North Carolina Central University
1801 Fayetteville St.
Durham, NC 27707
The Bachelor of Science Degree in Geography is designed to meet the educational needs of students seeking to develop skills in general and applied geography and other earth sciences while promoting the creation and application of new knowledge. The department is committed to meeting the educational needs of students pursuing an education in general geography and/or other earth sciences in preparation of pre-college or community college teaching, graduate work, or as a general background for current or planned occupations. The study of geography can also serve as a spring board to other disciplines such as Business, Health Education, History, Criminal Justice and Social Work by providing technical skills such as GIS necessary to be successful in today’s workforce. Faculty and student research and publications in applied and general geography and other earth sciences are encouraged and promoted.
Curriculum Requirements for the Bachelor of Science in Geography
Concentrations in the Geography Program
The Environmental Science degree is offered through an interdisciplinary program leading to a Bachelor of Science degree in Environmental Science. There is a central theme that focuses on environmental problems faced by underrepresented communities. Students take a common core of courses in the natural, human and social sciences, culminating in a senior seminar and internship in a governmental or private sector environmental organization. Students also select an area of concentration to ensure that they bring a sound disciplinary perspective and accompanying skills to the understanding and solution of environmental problems.
Curriculum Requirements for the Bachelor of Science in Environmental Science
|General Education Curriculum: 40||Environmental Science Concentration: 27|
|Environmental Science Core: 43||Electives: 14|
Concentrations in Environmental Science
1 Accredited by the National Environmental Health Science and Protection Accreditation Council (EHAC)
The academic activities in the environmental science (ES) subdivision under EEGS are devoted to both Teaching and Research. Various research activities conducted by the ES team are heavily associated with micro- and nano- technologies with practically unlimited application potential. Some of the current research activities (and other projects under development) include inter-institutional collaborative work that will increase student exposure to multi-disciplinary fields. The ES research team currently has five research foci:
1. Environmental Monitoring and Exposure Research
With multiple pieces of state-of-the-art chromatography equipment present on-site, practically all types of environmental samples such as soil, water, and air can be analyzed in the department’s environmental laboratory for in-depth academic research activities. Quality standards for analysis have been set through the ERICC project. Current projects and other projects being developed in this category include studies in the following areas: particulate matter (PM) spatial distribution in the downtown Durham area; effects of human traffic on indoor PM distribution; air pollutant dispersion modeling; metal distribution in the air; river and lake water quality studies; drinking water contamination; and soil contamination. Students in this project gain hands-on experience with equipment for analyzing air and water samples.

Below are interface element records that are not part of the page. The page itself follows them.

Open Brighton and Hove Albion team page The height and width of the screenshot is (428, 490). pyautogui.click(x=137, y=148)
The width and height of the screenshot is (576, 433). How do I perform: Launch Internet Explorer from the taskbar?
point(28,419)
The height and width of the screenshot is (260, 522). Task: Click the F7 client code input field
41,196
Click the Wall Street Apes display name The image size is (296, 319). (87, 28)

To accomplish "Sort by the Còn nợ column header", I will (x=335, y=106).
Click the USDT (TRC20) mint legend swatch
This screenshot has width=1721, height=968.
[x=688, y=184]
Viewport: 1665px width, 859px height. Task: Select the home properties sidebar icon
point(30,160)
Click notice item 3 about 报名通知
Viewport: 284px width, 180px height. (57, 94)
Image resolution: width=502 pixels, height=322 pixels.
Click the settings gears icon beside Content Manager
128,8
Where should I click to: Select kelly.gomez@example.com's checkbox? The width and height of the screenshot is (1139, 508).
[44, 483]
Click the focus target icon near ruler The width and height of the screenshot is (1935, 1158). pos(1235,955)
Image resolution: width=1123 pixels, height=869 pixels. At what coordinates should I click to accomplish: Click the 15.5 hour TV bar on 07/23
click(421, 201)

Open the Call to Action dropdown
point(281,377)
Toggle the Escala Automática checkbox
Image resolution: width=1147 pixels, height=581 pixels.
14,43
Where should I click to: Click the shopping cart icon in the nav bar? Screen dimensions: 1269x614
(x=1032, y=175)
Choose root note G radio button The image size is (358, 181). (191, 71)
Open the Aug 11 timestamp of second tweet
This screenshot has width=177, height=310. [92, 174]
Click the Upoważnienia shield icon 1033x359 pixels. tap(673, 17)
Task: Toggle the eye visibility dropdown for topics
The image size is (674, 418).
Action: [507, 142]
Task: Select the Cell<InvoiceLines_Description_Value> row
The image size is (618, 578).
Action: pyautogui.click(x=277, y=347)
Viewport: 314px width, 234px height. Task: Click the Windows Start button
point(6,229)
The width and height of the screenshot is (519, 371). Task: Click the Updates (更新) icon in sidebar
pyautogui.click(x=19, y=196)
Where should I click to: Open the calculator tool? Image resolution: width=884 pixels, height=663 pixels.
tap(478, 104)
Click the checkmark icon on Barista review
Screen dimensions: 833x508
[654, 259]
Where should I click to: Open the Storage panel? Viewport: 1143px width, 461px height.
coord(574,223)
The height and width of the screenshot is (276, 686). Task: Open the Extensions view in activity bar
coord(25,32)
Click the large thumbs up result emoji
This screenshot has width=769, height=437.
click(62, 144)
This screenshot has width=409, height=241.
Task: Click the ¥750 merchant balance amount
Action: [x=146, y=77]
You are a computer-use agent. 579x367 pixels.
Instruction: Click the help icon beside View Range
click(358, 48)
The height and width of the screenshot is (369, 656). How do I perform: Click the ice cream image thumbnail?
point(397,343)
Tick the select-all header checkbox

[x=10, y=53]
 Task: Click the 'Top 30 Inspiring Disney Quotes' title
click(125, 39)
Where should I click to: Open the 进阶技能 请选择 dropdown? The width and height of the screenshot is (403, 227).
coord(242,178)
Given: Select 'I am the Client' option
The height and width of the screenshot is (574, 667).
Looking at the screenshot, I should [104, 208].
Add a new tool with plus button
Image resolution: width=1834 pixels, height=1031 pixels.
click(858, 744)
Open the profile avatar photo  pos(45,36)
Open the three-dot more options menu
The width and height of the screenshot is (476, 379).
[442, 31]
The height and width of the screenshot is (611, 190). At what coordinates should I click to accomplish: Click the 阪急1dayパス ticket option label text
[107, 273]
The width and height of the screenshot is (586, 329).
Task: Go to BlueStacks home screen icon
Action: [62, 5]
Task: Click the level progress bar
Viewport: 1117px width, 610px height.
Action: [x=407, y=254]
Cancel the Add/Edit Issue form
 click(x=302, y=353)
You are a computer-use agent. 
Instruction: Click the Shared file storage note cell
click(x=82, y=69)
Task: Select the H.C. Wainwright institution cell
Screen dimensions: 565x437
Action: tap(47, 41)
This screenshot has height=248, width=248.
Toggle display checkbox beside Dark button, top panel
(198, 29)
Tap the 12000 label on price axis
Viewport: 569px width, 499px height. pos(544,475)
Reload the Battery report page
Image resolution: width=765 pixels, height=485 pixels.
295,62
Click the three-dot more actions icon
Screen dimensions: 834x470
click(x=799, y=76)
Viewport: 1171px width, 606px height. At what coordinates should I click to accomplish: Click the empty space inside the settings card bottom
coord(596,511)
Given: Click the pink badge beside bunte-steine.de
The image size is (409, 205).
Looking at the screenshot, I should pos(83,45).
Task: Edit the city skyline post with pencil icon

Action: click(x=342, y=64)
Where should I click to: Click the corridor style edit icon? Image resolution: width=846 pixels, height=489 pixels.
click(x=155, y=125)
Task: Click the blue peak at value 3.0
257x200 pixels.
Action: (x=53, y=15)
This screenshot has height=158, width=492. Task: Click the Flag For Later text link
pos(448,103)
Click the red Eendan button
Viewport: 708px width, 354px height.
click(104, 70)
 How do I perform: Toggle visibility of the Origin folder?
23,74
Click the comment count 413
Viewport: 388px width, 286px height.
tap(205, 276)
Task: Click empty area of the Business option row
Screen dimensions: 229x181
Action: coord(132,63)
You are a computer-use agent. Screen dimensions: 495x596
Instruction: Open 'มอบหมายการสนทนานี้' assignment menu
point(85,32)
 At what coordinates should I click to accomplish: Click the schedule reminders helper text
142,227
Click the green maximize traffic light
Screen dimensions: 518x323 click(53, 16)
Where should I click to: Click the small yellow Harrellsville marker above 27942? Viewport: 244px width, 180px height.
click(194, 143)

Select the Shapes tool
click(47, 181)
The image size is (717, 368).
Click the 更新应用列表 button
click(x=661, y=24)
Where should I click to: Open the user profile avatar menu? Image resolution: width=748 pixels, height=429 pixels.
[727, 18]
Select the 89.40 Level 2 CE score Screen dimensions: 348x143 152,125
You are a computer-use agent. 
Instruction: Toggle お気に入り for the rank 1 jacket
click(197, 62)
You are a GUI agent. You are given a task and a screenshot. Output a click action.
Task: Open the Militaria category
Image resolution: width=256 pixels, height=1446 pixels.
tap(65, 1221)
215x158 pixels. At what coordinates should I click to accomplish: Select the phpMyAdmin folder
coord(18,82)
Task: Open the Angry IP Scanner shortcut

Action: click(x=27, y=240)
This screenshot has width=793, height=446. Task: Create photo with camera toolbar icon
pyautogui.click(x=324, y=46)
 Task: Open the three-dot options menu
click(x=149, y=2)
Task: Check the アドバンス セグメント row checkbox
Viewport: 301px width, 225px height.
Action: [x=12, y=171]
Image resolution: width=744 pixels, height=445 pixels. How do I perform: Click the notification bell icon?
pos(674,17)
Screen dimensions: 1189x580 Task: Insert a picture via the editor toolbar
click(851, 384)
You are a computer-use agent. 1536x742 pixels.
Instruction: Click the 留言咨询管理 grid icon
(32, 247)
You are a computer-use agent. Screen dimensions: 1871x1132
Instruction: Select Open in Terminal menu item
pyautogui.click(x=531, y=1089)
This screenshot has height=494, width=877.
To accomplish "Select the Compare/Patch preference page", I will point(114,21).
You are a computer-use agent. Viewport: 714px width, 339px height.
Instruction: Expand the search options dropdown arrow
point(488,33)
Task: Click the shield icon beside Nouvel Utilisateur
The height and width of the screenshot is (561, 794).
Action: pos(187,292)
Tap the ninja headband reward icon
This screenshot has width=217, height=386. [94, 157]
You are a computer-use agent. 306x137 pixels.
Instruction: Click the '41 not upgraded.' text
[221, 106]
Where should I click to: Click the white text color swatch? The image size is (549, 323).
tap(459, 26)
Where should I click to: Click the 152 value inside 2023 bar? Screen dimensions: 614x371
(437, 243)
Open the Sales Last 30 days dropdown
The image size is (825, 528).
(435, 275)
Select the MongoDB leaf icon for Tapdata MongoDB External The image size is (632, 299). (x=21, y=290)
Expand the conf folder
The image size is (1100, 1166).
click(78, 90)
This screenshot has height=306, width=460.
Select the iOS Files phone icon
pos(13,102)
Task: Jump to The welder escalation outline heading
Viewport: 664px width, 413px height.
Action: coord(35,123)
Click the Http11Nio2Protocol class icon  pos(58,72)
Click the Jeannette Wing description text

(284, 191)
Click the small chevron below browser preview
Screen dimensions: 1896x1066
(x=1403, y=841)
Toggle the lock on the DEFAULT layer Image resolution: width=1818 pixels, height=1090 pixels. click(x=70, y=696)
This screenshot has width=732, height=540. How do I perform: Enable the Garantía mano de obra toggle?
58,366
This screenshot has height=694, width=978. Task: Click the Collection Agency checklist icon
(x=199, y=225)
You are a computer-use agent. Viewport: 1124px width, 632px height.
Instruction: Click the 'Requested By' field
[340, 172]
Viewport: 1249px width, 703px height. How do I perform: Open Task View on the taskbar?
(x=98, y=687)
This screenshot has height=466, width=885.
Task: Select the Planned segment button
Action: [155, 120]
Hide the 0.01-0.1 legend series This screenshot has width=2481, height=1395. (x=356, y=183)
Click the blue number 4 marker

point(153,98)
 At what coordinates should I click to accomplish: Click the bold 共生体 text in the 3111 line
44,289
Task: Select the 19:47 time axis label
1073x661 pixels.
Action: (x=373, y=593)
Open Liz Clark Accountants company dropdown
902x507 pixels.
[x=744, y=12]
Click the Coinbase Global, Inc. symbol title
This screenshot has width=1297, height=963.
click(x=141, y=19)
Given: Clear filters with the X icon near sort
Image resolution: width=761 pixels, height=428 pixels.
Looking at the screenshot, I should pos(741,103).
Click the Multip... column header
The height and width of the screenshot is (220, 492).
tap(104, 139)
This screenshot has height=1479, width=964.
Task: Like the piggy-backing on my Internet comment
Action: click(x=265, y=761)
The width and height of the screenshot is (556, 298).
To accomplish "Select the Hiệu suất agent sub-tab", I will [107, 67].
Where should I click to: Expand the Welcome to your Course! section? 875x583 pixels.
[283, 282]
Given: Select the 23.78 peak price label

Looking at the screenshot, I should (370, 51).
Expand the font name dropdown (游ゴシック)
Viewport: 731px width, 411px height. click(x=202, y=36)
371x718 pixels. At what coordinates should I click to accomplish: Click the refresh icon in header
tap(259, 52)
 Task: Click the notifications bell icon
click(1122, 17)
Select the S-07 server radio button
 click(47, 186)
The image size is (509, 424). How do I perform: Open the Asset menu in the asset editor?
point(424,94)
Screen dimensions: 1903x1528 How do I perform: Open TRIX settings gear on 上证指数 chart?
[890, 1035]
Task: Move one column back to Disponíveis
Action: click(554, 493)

2. Environmental Health Studies
Understanding how our bodies respond to various types of pollutants is an essential piece of information for developing preventive measures. For this reason, cardiopulmonary physiological responses to air and water contaminants will be monitored by using portable electrocardiograms (ECG) units and spirometers acquired by the department. These data are usually matched with the data from monitoring and exposure studies. Spatial distribution mapping using GIS techniques is a major component of the study. Long-term follow up study for locally/regionally relevant diseases such as Rocky Mountain Spotted Fever is part of this project. Students involved in this research will be trained for handling ECG and spirometers and basic interpretation skills, as well as GIS training.
3. Toxicology Studies on Carbon Nanotubes (CNT).
Carbon Nanotubes have become more popular for their broad applications. Yet their potential danger to human health has not been fully explored mainly due to the short history of public exposure to CNTs. Pilot studies showing the development of granuloma in rodent lung tissues after their exposure to CNT justifies further investigation. The various types of CNT will be used to produce novel materials for commercial applications. Students in this project will have an opportunity to conduct cellular toxicity studies that they can use for biomedical applications in the future.
4. Novel Nano-Material Synthesis.
Mesoporous, transition-metal containing thin film can be used to decontaminate liquid (both water and air) polluted with toxic organic substances. Preliminary data has shown that novel material being developed demonstrates detoxifying performance compared to that of the benchmark material like TiO2. The mesoporous material (having Ti, Nb, and O) also has shown potential for both scientific and commercial applications in the field of thermal control and alternative energy. Students in this research area will learn about fundamental material science theories in physical chemistry. Students will also learn fundamental theories behind alternative energy, fuel cell industries, and energy storage forms.
5. Stereolithography (SL)/Rapid Prototyping application.
The SL technique (including rapid prototyping) has been used in numerous commercial sectors for broad commercial applications. Scaffold generation down to several micrometers is now possible. Synthetic scaffolds using polyethylene glycol (PEG) of various molecular weights has been used for tissue engineering applications. Emphasis is placed on scaffold generation that can be used for hydrogen ion storage or charge storage. Students on the ES team will learn how to operate the Solidworks program to design scaffolds and will have an opportunity to work on Rapid prototype/SLA equipment at other institutions.